Karachi – Pakistan. Facts And History

 

The history of Karachi is rich with stories of Balochi tribes migrating and settling in the area. The name Karachi was derived from the name of a fishing community on the island of Abdullah Goth. This community was founded as Kolachi by the Baloch tribes. Now, it is one of the largest cities in the world and has been the capital of Pakistan since 1960. The population of Karachi is estimated at approximately 14 million, making it the 26th most populous city in the world and the second-most populous city in Pakistan (after Lahore). Karachi is one of Pakistan’s most important financial and industrial centers and contributes approximately 20% of Pakistan’s Gross Domestic Product. Karachi is also Pakistan’s most cosmopolitan city. Approximately 45% of the population of Karachi is Muslim, 40% is Hindu, and the remaining 15% are Christian, Parsi, Sikh, Buddhist, Ahmadiyya, and other minorities.

The origins of the name “Karachi” are unclear. It may be derived from the name of the Hindu mythological city of “Karoli”, believed to be close to Karachi. Alternatively, it may have been derived from the Koli tribe which is believed to have settled in the area as well as around Sindh, from the word “Kol”. Karachi was once known as “Kolachi” by the local Sindhi, Balochi, and Makrani populations.

It is the capital province of Sindh in Pakistan. It is located on the coast of the Arabian Sea, in the southern part of Pakistan. Karachi encompasses roughly 5,000 years of history and is one of the oldest cities in the world. It was the center of the Indus Valley Civilization in ancient times and today is the modern capital of the province of Sindh and the provincial capital of the Sindhi people. Karachi is one of the fastest-growing cities in the world and is a global city.

 

Post Islamic era

The Islamic Golden Age was a period of cultural, economic, and scientific flowering in the Islamic world, traditionally dated from the 8th century to the 13th century. The Islamic Golden age was inaugurated in the middle of the 8th century by the Abbasid Caliphate.

 

Era of Muhammad bin Qasim

South Asia was a Bronze Age civilization (3300–1300 BCE). Some of the oldest cities in the world are in South Asia. Some of these cities had organized societies and complex economies. The people of these cities worshipped gods and goddesses and had their temples and places of worship. The people also followed their philosophies and religions. While there are many different religions in South Asia, Hinduism was the dominant religion.
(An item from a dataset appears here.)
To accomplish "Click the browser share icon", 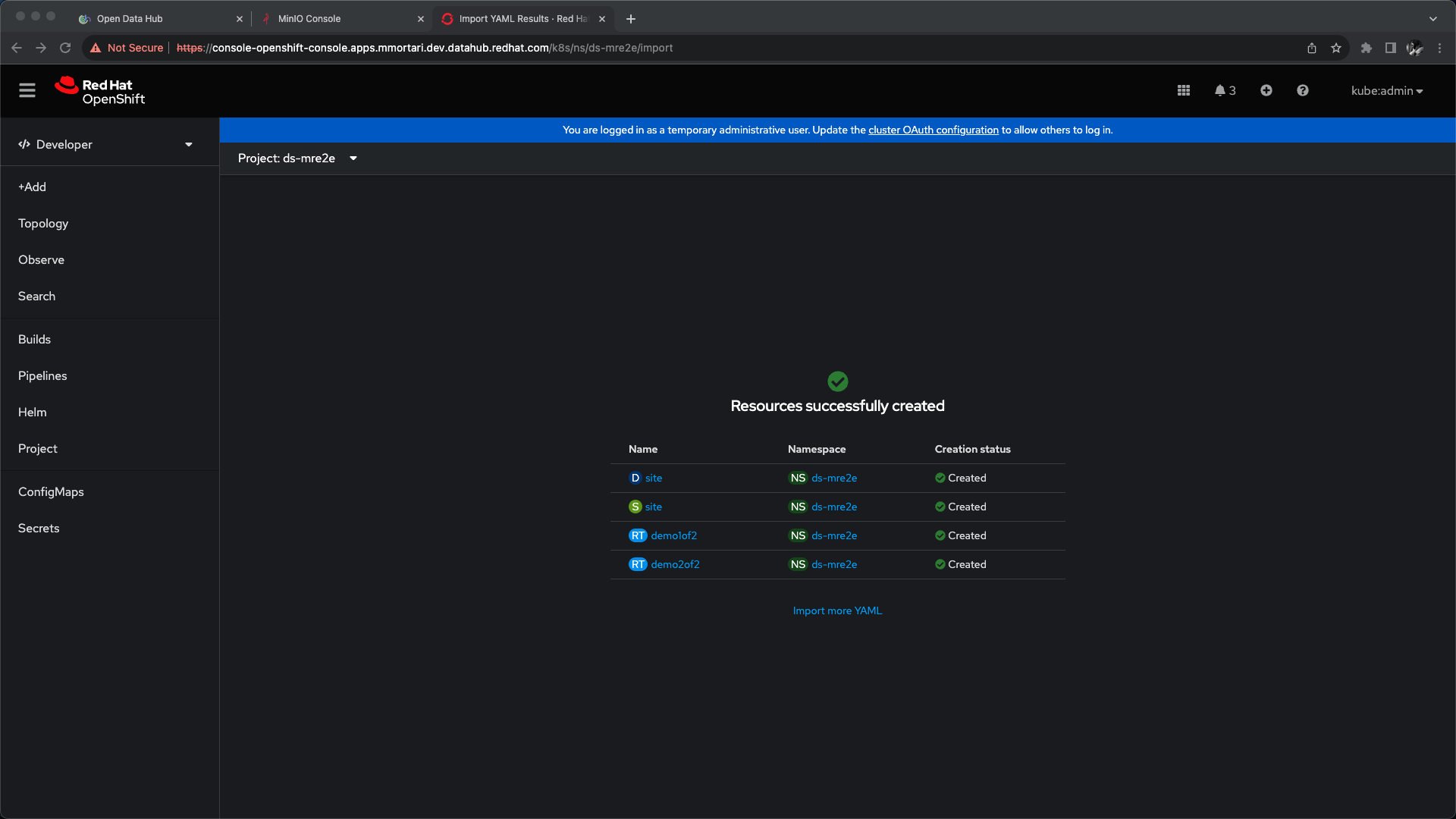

On 18th July, 711 CE, the forces of Muhammad bin Qasim defeated Raja Dahir in alliance with the Jats and other regional governors. In the short term, the establishment of a Muslim dynasty meant stiff taxes for the local populace, who resisted the occupation. In the long term, the legacy of the conquest was the spread of Islam, the introduction of a new language and script, the introduction of a new system of law, the destruction of the veneration of saints, and the disruption of the established social order. He was the first Muslim invader of the subcontinent under the Umayyad Caliphate. He conquered the Indus Valley and parts of the Punjab region.

 

Karachi under the aegis of the Mughal Empire

In the mid-16th century, the Portuguese made their first expedition to the Sindh province. On this trip, they managed to take hold of the coastal town of Thatta. The Portuguese rule lasted for several months and the attack was repelled. The rule of the Mughal administrator of Sindh, Mirza Ghazi Beg Karachi was well fortified against Portuguese colonial incursions in Sindh. However, the Portuguese still held some fortresses in the area. According to the blog, Shah Jahan directed Mirza Ghazi Beg, the Mughal administrator of Sindh, to retake these forts from the Portuguese.

 

Karachi under the Colonial period

The city of Karachi was first explored in the 1700s. In the mid-18th century, the British East India Company sent a couple of exploratory missions to the area. The British were suffering from a shortage of cotton and the Karachi region was known to be a thriving cotton-based economy. Karachi was later conquered by the British East India Company and was made the capital of Sindh in the 1840s. Karachi became a major transport hub for the British, connecting them to the rest of India and Africa.

 

Conclusion

Karachi was reputedly founded in 1729 CE by Baloch tribes from Balochistan, and in 1792, the British East India Company established a trading post in the city. Karachi was built as a trading port by the British Empire in the 1800s, and the city was subsequently governed by the British Raj in India until 1947 when the British Empire split and the subcontinent gained independence.